[1/N,MPX,x86_64] Intel MPX support in glibc for x86_64

Message ID CAMe9rOo=Vu_KSitiRp6k09kjm+QT2XgOw7Wkfz_6cFPTuneDHg@mail.gmail.com
State Committed
Headers

Commit Message

H.J. Lu April 1, 2014, 7:43 p.m.
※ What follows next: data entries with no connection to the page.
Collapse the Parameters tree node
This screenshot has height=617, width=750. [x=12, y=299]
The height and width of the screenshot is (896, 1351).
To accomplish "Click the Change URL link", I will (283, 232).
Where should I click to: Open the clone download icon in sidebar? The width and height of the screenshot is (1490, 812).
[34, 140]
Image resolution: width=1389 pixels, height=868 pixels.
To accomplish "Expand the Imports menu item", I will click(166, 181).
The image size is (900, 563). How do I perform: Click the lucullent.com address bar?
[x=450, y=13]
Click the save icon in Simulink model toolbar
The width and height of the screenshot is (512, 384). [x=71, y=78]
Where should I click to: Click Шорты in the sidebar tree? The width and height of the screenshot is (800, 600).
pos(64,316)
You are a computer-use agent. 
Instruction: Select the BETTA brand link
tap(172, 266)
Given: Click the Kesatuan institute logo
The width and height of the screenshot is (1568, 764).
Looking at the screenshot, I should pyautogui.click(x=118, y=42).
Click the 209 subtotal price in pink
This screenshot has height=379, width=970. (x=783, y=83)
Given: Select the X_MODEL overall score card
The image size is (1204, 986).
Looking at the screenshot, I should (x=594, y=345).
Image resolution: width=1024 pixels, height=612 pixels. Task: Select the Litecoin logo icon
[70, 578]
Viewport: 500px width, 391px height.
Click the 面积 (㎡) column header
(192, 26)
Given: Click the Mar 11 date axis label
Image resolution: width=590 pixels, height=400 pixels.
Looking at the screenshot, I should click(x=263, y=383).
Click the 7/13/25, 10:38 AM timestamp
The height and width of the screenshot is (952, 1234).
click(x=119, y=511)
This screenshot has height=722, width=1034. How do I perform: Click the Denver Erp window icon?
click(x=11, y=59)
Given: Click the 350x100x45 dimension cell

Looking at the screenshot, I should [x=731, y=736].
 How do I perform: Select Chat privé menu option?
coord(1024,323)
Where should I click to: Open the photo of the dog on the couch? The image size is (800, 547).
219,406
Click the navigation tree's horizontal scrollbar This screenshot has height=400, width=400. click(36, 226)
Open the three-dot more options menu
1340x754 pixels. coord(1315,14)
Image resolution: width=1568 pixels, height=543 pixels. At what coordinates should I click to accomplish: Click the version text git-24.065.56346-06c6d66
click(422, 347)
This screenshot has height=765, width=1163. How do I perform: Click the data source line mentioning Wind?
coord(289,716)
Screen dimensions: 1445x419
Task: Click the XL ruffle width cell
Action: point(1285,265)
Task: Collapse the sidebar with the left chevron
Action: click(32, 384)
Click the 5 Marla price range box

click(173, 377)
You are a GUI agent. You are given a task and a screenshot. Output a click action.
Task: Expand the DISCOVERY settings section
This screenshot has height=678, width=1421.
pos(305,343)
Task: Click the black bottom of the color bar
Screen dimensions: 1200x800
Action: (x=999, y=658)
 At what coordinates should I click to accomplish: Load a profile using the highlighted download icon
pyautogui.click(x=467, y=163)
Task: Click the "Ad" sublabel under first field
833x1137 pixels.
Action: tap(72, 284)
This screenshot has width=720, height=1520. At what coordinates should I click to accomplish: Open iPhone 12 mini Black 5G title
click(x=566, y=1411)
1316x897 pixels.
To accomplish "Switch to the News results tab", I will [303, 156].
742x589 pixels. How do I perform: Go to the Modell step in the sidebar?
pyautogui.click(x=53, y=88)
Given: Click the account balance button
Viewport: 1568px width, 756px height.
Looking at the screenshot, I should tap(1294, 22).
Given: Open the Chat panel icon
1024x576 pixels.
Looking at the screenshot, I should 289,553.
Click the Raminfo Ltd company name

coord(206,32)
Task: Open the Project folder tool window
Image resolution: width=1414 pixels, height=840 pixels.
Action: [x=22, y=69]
UTC
  On Tue, Apr 1, 2014 at 11:29 AM, Roland McGrath <roland@hack.frob.com> wrote:
> Can you use some macros for the stack offset constants?  There are too many
> magic numbers and too much undescribed arithmetic in that code already.
> That should be able to consolidate the #ifdef __ILP32__ into one spot.
>

This patch defines REGISTER_SAVE_AREA to specify area on stack
to save/restore registers used in parameter passing.  I didn't add stack
offset macros for individual registers.  I can submit a separate patch if
it is desired.

Any feedbacks on this patch?

Thanks.
  

Patch

From 88c6ca0bef20fa9fb71355fac3da526a138dd724 Mon Sep 17 00:00:00 2001
From: Igor Zamyatin <igor.zamyatin@intel.com>
Date: Tue, 1 Apr 2014 10:16:04 -0700
Subject: [PATCH] Save/restore bound registers in _dl_runtime_resolve

This patch saves and restores bound registers in symbol lookup for x86-64:

1. Branches without BND prefix clear bound registers.
2. x86-64 pass bounds in bound registers as specified in MPX psABI
extension on hjl/mpx/master branch at

https://github.com/hjl-tools/x86-64-psABI
https://groups.google.com/forum/#!topic/x86-64-abi/KFsB0XTgWYc

Binutils has been updated to create an alternate PLT to add BND prefix
when branching to ld.so.

	* config.h.in (HAVE_MPX_SUPPORT): New #undef.
	* sysdeps/x86_64/configure.ac: Set HAVE_MPX_SUPPORT.
	* sysdeps/x86_64/configure: Regenerated.
	* sysdeps/x86_64/dl-trampoline.S (REGISTER_SAVE_AREA): New
	macro.
	(_dl_runtime_resolve): Use it.  Save and restore Intel MPX
	bound registers when calling _dl_fixup.
---
 ChangeLog                      | 11 +++++++++
 config.h.in                    |  3 +++
 sysdeps/x86_64/configure       | 27 ++++++++++++++++++++++
 sysdeps/x86_64/configure.ac    | 15 +++++++++++++
 sysdeps/x86_64/dl-trampoline.S | 51 +++++++++++++++++++++++++++++++++++++-----
 5 files changed, 101 insertions(+), 6 deletions(-)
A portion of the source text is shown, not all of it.